Our First Amendment is helpless against this tide of lies. Its theory is that Truth will emerge from a cacophony of competing voices. But human society never had to deal with a system in which every person with an Internet connection, including our President,
can serve up his own Big Lies with practical impunity.
The relentless advance of technology will only make it easier to produce Big Lies—and “fake news” to back them up—with greater and greater verisimilitude. In a few years, it will become impossible even for the smartest experts to distinguish fake video from the real thing, at least by examining the video alone. You might have to be an all-seeing historian just to know what’s real and what’s not.
This is the existential threat to democracy, not to mention any rational society, that Donald Trump and his Republican lackeys present. It’s the same threat that Orwell foresaw in fiction most of a century ago. But today it’s real, and its technology and power are all on the side of the Big Liars.
If you want to know why authoritarian governments are growing worldwide like grass after a spring rain, it’s not some mystery of history. Their spread has coincided almost exactly with the spread and dominance of the Internet and social media.
It’s not that common citizens in countries as diverse as China, Egypt, Hungary, the Philippines, Poland, Russia, and Turkey have suddenly become sheep. It’s that strong men everywhere understand that Big Lies are the political analogues of nuclear weapons in the Internet Age.

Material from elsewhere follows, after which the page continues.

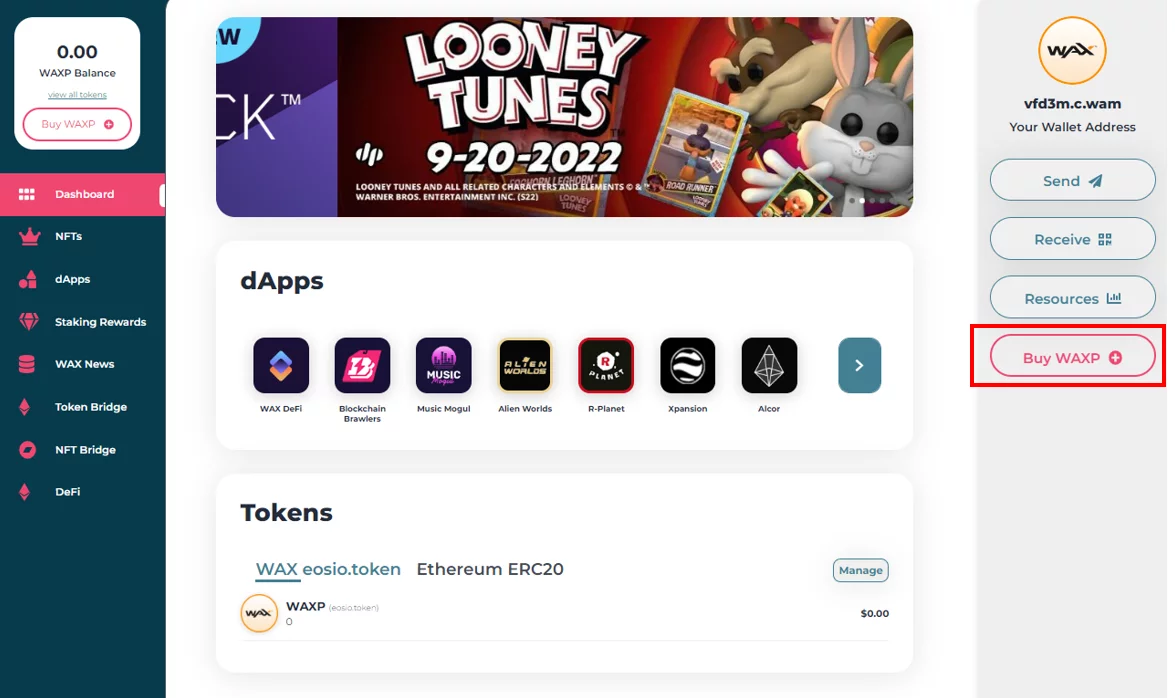Click the Looney Tunes promo banner
The image size is (1175, 698).
[x=564, y=117]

They want them for their own, and they want to control others’ Big Lies, not to mention truths, by hobbling the Internet.
Whether human democracy can survive this onslaught, or whether George Orwell was a real-life Cassandra, remains to be seen. It’s one of many things that, as Biden said, are on the ballot this fall. It may be the one that matters most.
P.S. Watching
PBS Newshour’s coverage of the first night of the Republicans’ convention was sobering. You could see on the analysts’ faces their appreciation, if not awe, at how slickly effective many speakers’ Big Lies were.
All talk of an easy Biden victory had vanished by the evening’s end. But, surprisingly, no one mentioned the elephant in the room: the fact that much of the slickness arose from boldly stated Big Lies. Maybe no one saw the elephant; maybe we’ve all, including hardened journalists, become inured to “truthiness.” If so, that bodes ill for the election and our collective future.